Number Two: the above question overlooks the fact that the measures used in this process are inherently unreliable. The decline in purchasing power is most evident when objectively measured by reference to an essential commodity such as oil — rather than against the Consumer Price Index (CPI). The CPI purports to reflect the prices of ingredients selected by government statisticians in what they consider to be a typical, but notional, basket of “consumer goods and services.” This basket, whose contents are varied periodically, results in an index that cannot be trusted as an objective barometer. It supports the wizardry of non-independent Treasury statisticians, and relates to goods that scarcely feature in your shopping basket or mine.
Blowing Bubbles
Number Three: newly created fiat money must go somewhere — and so it goes into the grasp of its first receivers, the banks, the financial institutions, government institutions, and urban moneyed classes who least need it — widening the gap between rich and poor — and thereby building asset bubbles in property, luxury cars, yachts and the myriad baubles that only the very rich can afford to acquire. So never say that “there is no price inflation” — it’s just that those asset prices don’t figure in the official CPI stats.
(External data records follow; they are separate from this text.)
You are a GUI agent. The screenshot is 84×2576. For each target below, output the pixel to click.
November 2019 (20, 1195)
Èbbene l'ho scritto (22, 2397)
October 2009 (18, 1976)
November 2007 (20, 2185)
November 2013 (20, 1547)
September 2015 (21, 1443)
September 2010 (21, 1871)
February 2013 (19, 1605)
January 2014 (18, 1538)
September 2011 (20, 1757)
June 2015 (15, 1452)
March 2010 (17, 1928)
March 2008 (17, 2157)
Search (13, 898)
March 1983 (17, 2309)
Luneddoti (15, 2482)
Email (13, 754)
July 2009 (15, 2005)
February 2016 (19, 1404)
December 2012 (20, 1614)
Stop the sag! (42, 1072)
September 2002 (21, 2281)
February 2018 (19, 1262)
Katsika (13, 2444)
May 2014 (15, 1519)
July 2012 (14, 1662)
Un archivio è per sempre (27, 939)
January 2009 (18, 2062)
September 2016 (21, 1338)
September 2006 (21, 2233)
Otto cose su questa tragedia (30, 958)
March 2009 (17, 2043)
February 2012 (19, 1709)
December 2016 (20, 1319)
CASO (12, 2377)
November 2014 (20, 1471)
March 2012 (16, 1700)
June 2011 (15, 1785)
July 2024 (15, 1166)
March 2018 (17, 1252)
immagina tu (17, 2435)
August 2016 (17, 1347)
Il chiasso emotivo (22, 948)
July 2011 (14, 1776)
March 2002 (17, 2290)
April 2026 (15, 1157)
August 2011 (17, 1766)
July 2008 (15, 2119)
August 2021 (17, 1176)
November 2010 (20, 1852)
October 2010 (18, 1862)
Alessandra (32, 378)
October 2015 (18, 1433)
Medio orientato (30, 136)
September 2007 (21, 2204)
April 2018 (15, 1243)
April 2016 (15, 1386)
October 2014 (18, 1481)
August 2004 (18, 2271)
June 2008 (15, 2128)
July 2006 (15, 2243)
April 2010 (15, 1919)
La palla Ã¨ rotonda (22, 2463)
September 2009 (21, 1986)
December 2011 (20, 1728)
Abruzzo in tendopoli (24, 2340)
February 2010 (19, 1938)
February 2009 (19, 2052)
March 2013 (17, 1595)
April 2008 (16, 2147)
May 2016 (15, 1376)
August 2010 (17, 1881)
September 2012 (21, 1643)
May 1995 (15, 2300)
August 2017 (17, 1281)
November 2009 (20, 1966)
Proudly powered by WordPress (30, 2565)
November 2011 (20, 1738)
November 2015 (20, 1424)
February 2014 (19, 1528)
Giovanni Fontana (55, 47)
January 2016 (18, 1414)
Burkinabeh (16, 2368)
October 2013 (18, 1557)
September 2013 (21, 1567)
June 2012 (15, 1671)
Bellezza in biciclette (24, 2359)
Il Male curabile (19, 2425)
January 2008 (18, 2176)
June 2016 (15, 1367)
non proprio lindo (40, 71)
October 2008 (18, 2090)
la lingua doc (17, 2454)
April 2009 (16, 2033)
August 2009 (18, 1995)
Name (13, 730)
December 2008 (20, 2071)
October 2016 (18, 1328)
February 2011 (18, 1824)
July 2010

Number Four: The European Central Bank (ECB) is no slouch when it comes to money creation out of thin air, and banks within the euro zone have therefore come to rely on it for survival. The solvency of Southern EU countries is dependent on the promise of limitless — thanks to Mario “Whatever it takes” Draghi — fiat money bailouts from the ECB. But, until the next bailout arrives, governments of Europe will do their coercive best to prop up their insolvent banks by any means, fair or foul. In Italy, for example, the government has now “invited” the country’s pension funds to invest 500 million euros in a bank fund called “Atlante,” which has been formally set up as a buyer of last resort to help Italian lenders (whose bad debts equate to a fifth of GDP) reduce their toxic burden. Having run out of other people’s money the Italian government is now trying to raid the nation’s pension funds.
Number Five: In the same vein, you have no doubt heard reference to “helicopter money.” This is a variant of QE favored by certain politicians who talk blithely about the need for “QE for the people.” The idea is to by-pass the treasury mandarins by dropping newly printed money directly to the people via government spending, so that they (rather than the already-rich classes) can benefit from the bonanza and aid the economy by spending their new-found wealth. Again, this notion commits the fundamental error of equating “money” and “wealth.” If everyone suddenly finds that free handouts have swelled their bank accounts, how long will it be before prices follow? (And since even helicopter money originates at the central bank, you can be sure that the financial sector will somehow get its hands on it first anyway!)
Number Six: the final point concerns the corrosive effect of the deliberate and utterly misguided suppression of interest rates which, if they were allowed to find their own market level, would represent the time-value of money, or what the private sector is prepared to pay for liquidity — either for spending now or saving for future spending.